When confronted with change we don’t understand, there is only one thing to do: laugh. Or so says MIT literature professor Benjamin Mangrum. In his new book, The Comedy of Computation: Or, How I Learned to Stop Worrying and Love Obsolescence (Stanford University Press, 2025), Mangrum peers into the archives of nineteenth- and twentieth-century American comedy about the specter of computing, from Her (2013) and You’ve Got Mail (1998) to the literary stylings of Ishmael Reed and Kurt Vonnegut. In an interview with Rayna Salam, Mangrum discusses how he historicized this fear of falling behind and where he places AI in this genre.
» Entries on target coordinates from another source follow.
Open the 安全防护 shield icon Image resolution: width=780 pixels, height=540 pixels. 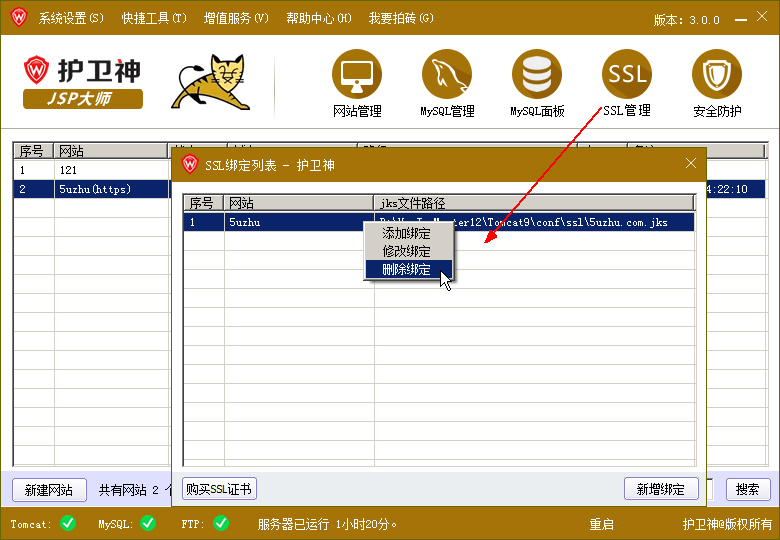717,75
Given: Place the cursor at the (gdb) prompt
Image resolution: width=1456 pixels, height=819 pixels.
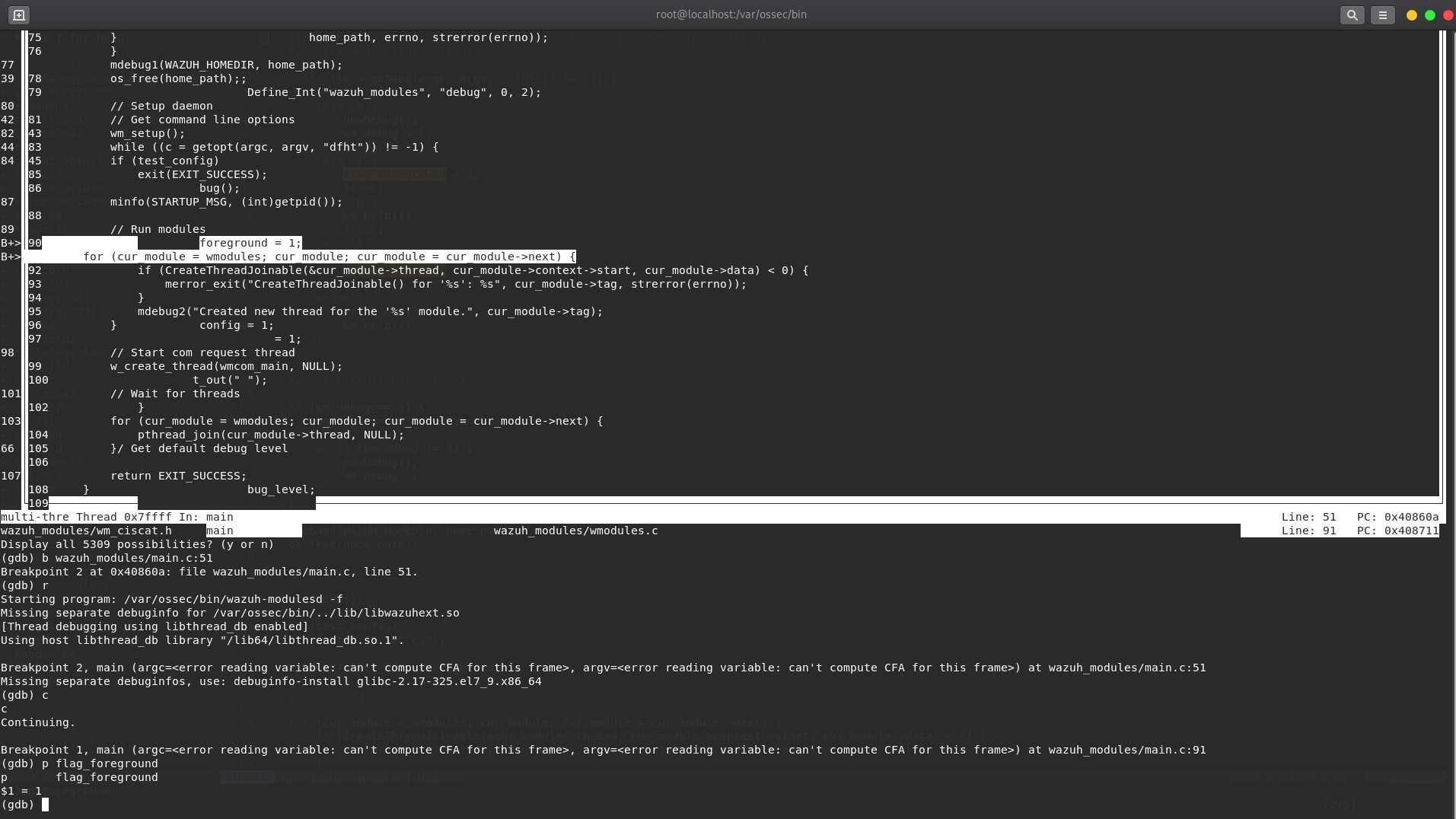Looking at the screenshot, I should pyautogui.click(x=24, y=805).
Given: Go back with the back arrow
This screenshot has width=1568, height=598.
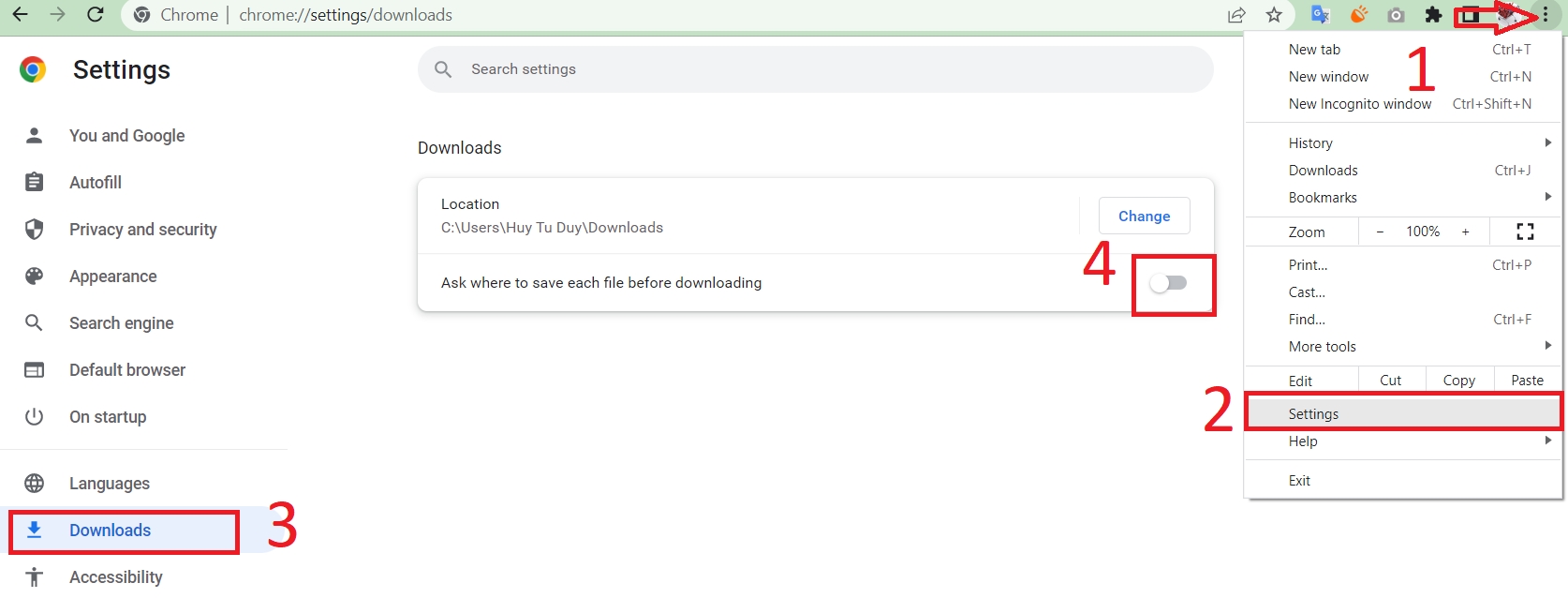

Rayna Salam: You’ve written a book about humor in computers, arguing that comedy emerges to manage conflicting human emotions in response to constant technological change. What inspired this project?
Benjamin Mangrum: Unintended discovery. I came across a play by the playwright William Marchant called The Desk Set. It turns out that the first appearance of the computer on Broadway was in a romantic comedy. This was really weird and curious to me, in part because so much of our relationship to technology in our present moment—but also throughout the computer’s history—is one of anxiety. For instance, we’re worried that various forms of computational technology will displace or de-skill our labor, or make us more alienated from one another. There are all these versions of angst about the computer. I began to think about that dynamic and found that it was actually a common one. The computer and comedy have been coming together since the origins of the technology. The book is an effort to make sense of that dynamic. It’s not to say that comedy is wonderful or computers are bad, it’s more of an attempt to assess, think critically, about that dynamic.
Salam: Becoming computational, in your telling, is society assimilating to technology’s intimate reach.